The good zombie movies and shows do spend a lot of time studying human social interaction under extreme pressure, but their subjects are making battlefield decisions. Should they kill the loved one who got bit? Should they make a run down that street or through that warehouse? Who should they select as the alpha male to lead them to safety?
The message I take here is that Vampire Road is really more for the zombie crowd than the vampire crowd. While there are romances between humans, there are no vampire-human romances. Vampire Road is a novel of war, of humans under extreme pressure. It is the story of a desperate fight to save family and home, to somehow survive an overwhelming siege.
So Vampire Road won’t be for the Twilight crowd or even the Amanda Hocking crowd. I’d love to write for them because they’re a lucrative market, but it just isn’t me, and I suspect that those avid readers would sense my insincerity and the novel would sell poorly.
I’d rather write something I truly enjoy reading myself and sell to a smaller, enthusiastic audience.

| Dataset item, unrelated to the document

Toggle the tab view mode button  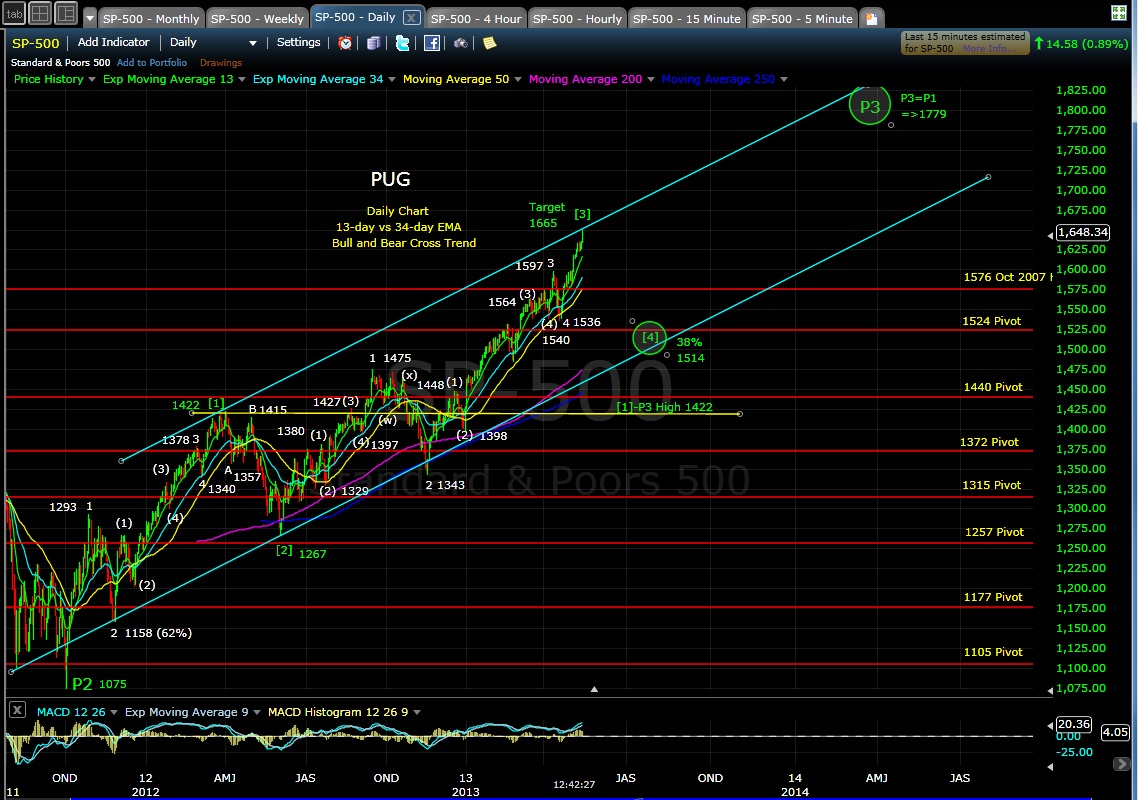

Promoting a novel through give-aways is a great idea, but I learned a lesson recently. I was heading to the Bloody Words Mystery Convention in Victoria, mostly to hang out with a bunch of fun-loving authors. But I knew there would be lots of mystery readers there too, so I decided to give away some e-copies of my anthology, Summer of Bridges, because it has an award-winning mystery short story, Railroaded, among the other Sioux Rock Falls stories.

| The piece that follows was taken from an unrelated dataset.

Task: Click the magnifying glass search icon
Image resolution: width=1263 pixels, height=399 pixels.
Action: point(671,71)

So I went to Amazon and ordered fifty gift cards and took them with me along with a fistful of postcards featuring the anthology’s cover. I’m not pushy, so I only handed out the gift cards to people who said that they were very interested. I also made sure that they either owned a Kindle or were comfortable with downloading the Kindle app for their computers.
Then the real mystery began. The week after Bloody Words my novel, Vampire Road, began selling copies but Summer of Bridges showed no spike at all. What the heck? What were those mystery lovers doing buying a vampire novel with their gift cards?

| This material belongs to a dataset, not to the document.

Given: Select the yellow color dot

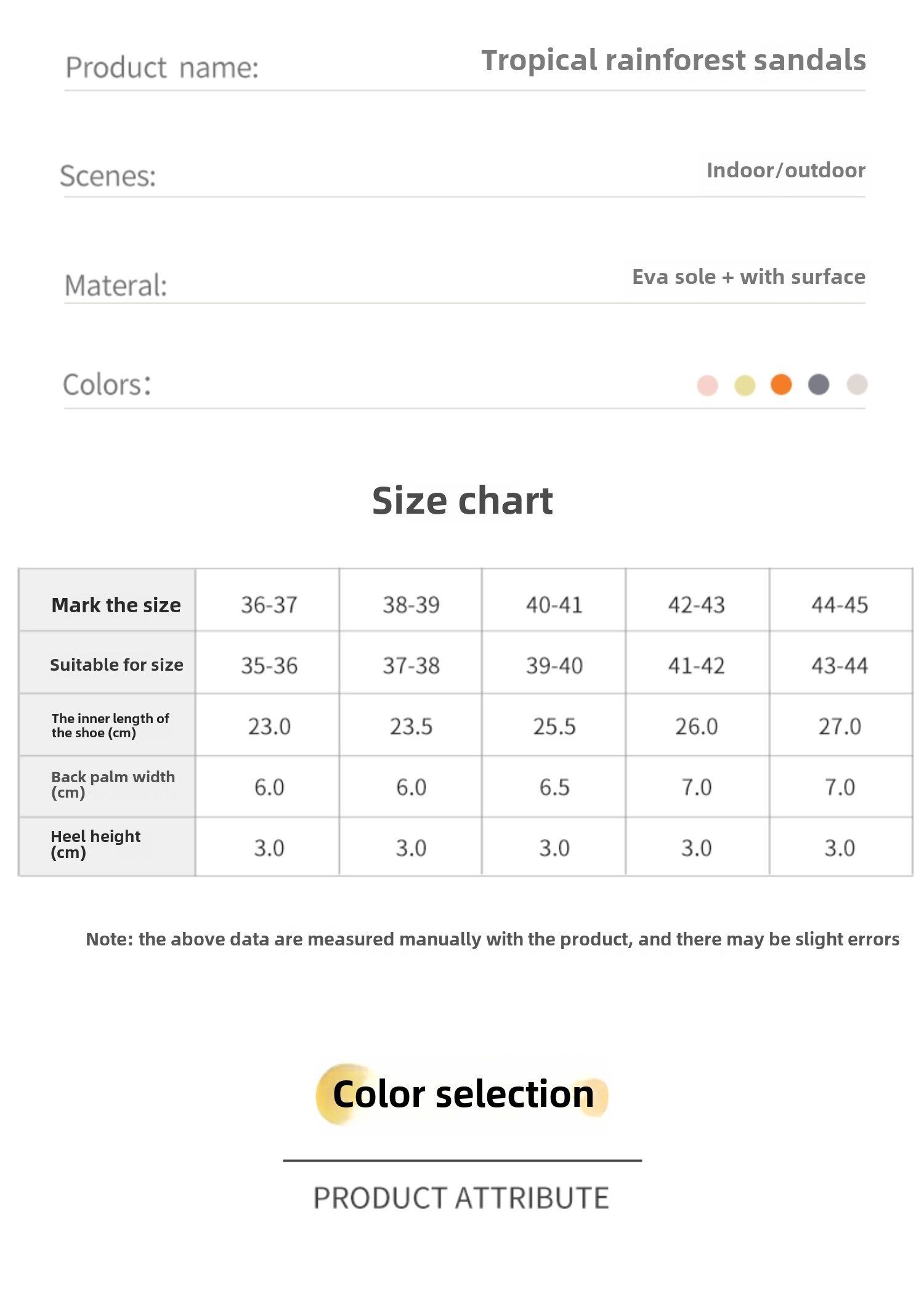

Then a few of my short stories started selling, and I thought the mystery was solved. Perhaps they were using the gift cards to buy the short stories. All of those stories are contained in the antho plus three new stories, so I was surprised they were blowing the gift cards on one story when they could have had them all with one free download.
Today I checked the status of the gift cards with Amazon and discovered that not one single, solitary, gift card from Bloody Words has been redeemed. The sales for Vampire Road, White Metal, Railroaded and the others all came from book-lovers surfing Amazon. None of those sales came from my gift card promotion.
I still think that gift cards can be useful, but next time I’ll say, “Show me your Kindle and I’ll give you an e-book.” I’ve done that twice since Bloody Words with better results. Both fans had Kindles and both used their gift cards.
So the verdict: the Amazon gift cards are a great way to introduce people to a novel. Just don’t give them to people who may not be comfortable downloading the Kindle app or buying a Kindle.
I like being on panels, so when I got an e-mail from the SF convention Polaris looking for volunteer panelists, I took a look through the line up to see if anything fit my areas of expertise. Unfortunately my obvious choice, the vampire panel, was full. With New York Times bestselling author Charlene Harris on the panel, I’ll certainly be happy to attend as a member of the audience.